▼

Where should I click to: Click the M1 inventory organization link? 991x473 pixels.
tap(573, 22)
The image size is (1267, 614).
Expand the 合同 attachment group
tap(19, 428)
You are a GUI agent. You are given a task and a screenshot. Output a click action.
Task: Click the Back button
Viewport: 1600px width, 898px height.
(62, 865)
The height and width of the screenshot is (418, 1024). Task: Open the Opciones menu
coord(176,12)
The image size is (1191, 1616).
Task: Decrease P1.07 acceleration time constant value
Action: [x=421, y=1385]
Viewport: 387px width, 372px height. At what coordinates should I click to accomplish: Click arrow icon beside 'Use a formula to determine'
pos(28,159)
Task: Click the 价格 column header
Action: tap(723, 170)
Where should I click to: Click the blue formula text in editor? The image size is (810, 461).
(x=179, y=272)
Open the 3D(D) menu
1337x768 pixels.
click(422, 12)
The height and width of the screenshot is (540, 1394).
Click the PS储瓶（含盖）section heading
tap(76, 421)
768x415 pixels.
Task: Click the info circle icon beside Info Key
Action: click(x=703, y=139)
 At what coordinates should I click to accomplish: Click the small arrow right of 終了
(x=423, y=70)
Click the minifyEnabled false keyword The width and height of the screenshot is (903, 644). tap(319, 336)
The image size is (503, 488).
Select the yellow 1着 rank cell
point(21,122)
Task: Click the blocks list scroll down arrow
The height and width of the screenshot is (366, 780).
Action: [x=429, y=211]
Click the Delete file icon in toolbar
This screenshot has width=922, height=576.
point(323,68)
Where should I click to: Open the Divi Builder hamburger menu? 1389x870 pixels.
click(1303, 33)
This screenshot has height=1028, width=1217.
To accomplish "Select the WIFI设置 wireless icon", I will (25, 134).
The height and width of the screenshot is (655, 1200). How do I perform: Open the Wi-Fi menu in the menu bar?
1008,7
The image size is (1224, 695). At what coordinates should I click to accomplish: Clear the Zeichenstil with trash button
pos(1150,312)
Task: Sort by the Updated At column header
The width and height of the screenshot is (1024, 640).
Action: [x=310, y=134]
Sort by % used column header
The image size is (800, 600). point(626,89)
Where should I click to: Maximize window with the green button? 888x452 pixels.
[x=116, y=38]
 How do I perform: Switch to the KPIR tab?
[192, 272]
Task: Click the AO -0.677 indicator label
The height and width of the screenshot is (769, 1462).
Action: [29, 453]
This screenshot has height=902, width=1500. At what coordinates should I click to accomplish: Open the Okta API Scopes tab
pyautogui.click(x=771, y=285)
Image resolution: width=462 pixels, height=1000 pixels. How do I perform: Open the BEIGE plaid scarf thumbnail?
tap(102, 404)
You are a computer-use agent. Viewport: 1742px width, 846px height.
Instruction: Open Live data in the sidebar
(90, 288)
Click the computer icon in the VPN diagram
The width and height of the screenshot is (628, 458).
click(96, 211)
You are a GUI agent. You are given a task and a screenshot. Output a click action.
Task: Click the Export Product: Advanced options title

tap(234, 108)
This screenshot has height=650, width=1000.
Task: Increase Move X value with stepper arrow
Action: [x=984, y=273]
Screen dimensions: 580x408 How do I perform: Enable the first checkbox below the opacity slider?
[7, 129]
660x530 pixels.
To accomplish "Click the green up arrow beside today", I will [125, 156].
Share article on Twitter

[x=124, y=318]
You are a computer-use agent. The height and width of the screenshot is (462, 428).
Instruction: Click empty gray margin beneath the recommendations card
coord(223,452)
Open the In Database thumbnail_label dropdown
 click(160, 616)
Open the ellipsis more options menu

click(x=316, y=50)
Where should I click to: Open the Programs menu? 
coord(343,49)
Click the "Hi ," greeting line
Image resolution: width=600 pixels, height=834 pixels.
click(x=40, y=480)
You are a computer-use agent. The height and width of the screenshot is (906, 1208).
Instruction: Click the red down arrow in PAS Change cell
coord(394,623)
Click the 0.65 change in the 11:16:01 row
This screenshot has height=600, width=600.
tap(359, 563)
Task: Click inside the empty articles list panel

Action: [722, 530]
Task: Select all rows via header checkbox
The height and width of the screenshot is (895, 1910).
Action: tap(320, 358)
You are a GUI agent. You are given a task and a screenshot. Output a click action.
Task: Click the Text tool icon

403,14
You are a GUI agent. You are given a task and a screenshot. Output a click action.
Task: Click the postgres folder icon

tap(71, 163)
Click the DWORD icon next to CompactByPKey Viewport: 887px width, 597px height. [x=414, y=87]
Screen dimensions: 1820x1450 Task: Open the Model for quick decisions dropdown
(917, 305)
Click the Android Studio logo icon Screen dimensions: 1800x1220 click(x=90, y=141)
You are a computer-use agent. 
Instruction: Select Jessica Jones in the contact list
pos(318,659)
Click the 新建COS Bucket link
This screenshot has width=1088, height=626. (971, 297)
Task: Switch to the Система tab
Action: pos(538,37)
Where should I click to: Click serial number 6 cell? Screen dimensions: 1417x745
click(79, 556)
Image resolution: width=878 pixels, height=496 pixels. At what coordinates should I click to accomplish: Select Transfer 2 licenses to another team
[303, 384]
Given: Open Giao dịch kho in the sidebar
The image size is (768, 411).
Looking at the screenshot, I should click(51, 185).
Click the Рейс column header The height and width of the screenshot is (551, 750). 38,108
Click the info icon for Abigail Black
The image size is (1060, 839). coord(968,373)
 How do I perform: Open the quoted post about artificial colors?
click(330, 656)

▲

ACTIVITY ->
Retype every line of the data above exactly.

FINAL ANSWER ->
Where should I click to: Click the M1 inventory organization link? 991x473 pixels.
tap(573, 22)
The image size is (1267, 614).
Expand the 合同 attachment group
tap(19, 428)
You are a GUI agent. You are given a task and a screenshot. Output a click action.
Task: Click the Back button
Viewport: 1600px width, 898px height.
(62, 865)
The height and width of the screenshot is (418, 1024). Task: Open the Opciones menu
coord(176,12)
The image size is (1191, 1616).
Task: Decrease P1.07 acceleration time constant value
Action: [x=421, y=1385]
Viewport: 387px width, 372px height. At what coordinates should I click to accomplish: Click arrow icon beside 'Use a formula to determine'
pos(28,159)
Task: Click the 价格 column header
Action: tap(723, 170)
Where should I click to: Click the blue formula text in editor? The image size is (810, 461).
(x=179, y=272)
Open the 3D(D) menu
1337x768 pixels.
click(422, 12)
The height and width of the screenshot is (540, 1394).
Click the PS储瓶（含盖）section heading
tap(76, 421)
768x415 pixels.
Task: Click the info circle icon beside Info Key
Action: click(x=703, y=139)
 At what coordinates should I click to accomplish: Click the small arrow right of 終了
(x=423, y=70)
Click the minifyEnabled false keyword The width and height of the screenshot is (903, 644). tap(319, 336)
The image size is (503, 488).
Select the yellow 1着 rank cell
point(21,122)
Task: Click the blocks list scroll down arrow
The height and width of the screenshot is (366, 780).
Action: [x=429, y=211]
Click the Delete file icon in toolbar
This screenshot has width=922, height=576.
point(323,68)
Where should I click to: Open the Divi Builder hamburger menu? 1389x870 pixels.
click(1303, 33)
This screenshot has height=1028, width=1217.
To accomplish "Select the WIFI设置 wireless icon", I will (25, 134).
The height and width of the screenshot is (655, 1200). How do I perform: Open the Wi-Fi menu in the menu bar?
1008,7
The image size is (1224, 695). At what coordinates should I click to accomplish: Clear the Zeichenstil with trash button
pos(1150,312)
Task: Sort by the Updated At column header
The width and height of the screenshot is (1024, 640).
Action: [x=310, y=134]
Sort by % used column header
The image size is (800, 600). point(626,89)
Where should I click to: Maximize window with the green button? 888x452 pixels.
[x=116, y=38]
 How do I perform: Switch to the KPIR tab?
[192, 272]
Task: Click the AO -0.677 indicator label
The height and width of the screenshot is (769, 1462).
Action: [29, 453]
This screenshot has height=902, width=1500. At what coordinates should I click to accomplish: Open the Okta API Scopes tab
pyautogui.click(x=771, y=285)
Image resolution: width=462 pixels, height=1000 pixels. How do I perform: Open the BEIGE plaid scarf thumbnail?
tap(102, 404)
You are a computer-use agent. Viewport: 1742px width, 846px height.
Instruction: Open Live data in the sidebar
(90, 288)
Click the computer icon in the VPN diagram
The width and height of the screenshot is (628, 458).
click(96, 211)
You are a GUI agent. You are given a task and a screenshot. Output a click action.
Task: Click the Export Product: Advanced options title

tap(234, 108)
This screenshot has height=650, width=1000.
Task: Increase Move X value with stepper arrow
Action: [x=984, y=273]
Screen dimensions: 580x408 How do I perform: Enable the first checkbox below the opacity slider?
[7, 129]
660x530 pixels.
To accomplish "Click the green up arrow beside today", I will [125, 156].
Share article on Twitter

[x=124, y=318]
You are a computer-use agent. The height and width of the screenshot is (462, 428).
Instruction: Click empty gray margin beneath the recommendations card
coord(223,452)
Open the In Database thumbnail_label dropdown
 click(160, 616)
Open the ellipsis more options menu

click(x=316, y=50)
Where should I click to: Open the Programs menu? 
coord(343,49)
Click the "Hi ," greeting line
Image resolution: width=600 pixels, height=834 pixels.
click(x=40, y=480)
You are a computer-use agent. The height and width of the screenshot is (906, 1208).
Instruction: Click the red down arrow in PAS Change cell
coord(394,623)
Click the 0.65 change in the 11:16:01 row
This screenshot has height=600, width=600.
tap(359, 563)
Task: Click inside the empty articles list panel

Action: [722, 530]
Task: Select all rows via header checkbox
The height and width of the screenshot is (895, 1910).
Action: tap(320, 358)
You are a GUI agent. You are given a task and a screenshot. Output a click action.
Task: Click the Text tool icon

403,14
You are a GUI agent. You are given a task and a screenshot. Output a click action.
Task: Click the postgres folder icon

tap(71, 163)
Click the DWORD icon next to CompactByPKey Viewport: 887px width, 597px height. [x=414, y=87]
Screen dimensions: 1820x1450 Task: Open the Model for quick decisions dropdown
(917, 305)
Click the Android Studio logo icon Screen dimensions: 1800x1220 click(x=90, y=141)
You are a computer-use agent. 
Instruction: Select Jessica Jones in the contact list
pos(318,659)
Click the 新建COS Bucket link
This screenshot has width=1088, height=626. (971, 297)
Task: Switch to the Система tab
Action: pos(538,37)
Where should I click to: Click serial number 6 cell? Screen dimensions: 1417x745
click(79, 556)
Image resolution: width=878 pixels, height=496 pixels. At what coordinates should I click to accomplish: Select Transfer 2 licenses to another team
[303, 384]
Given: Open Giao dịch kho in the sidebar
The image size is (768, 411).
Looking at the screenshot, I should click(51, 185).
Click the Рейс column header The height and width of the screenshot is (551, 750). 38,108
Click the info icon for Abigail Black
The image size is (1060, 839). coord(968,373)
 How do I perform: Open the quoted post about artificial colors?
click(330, 656)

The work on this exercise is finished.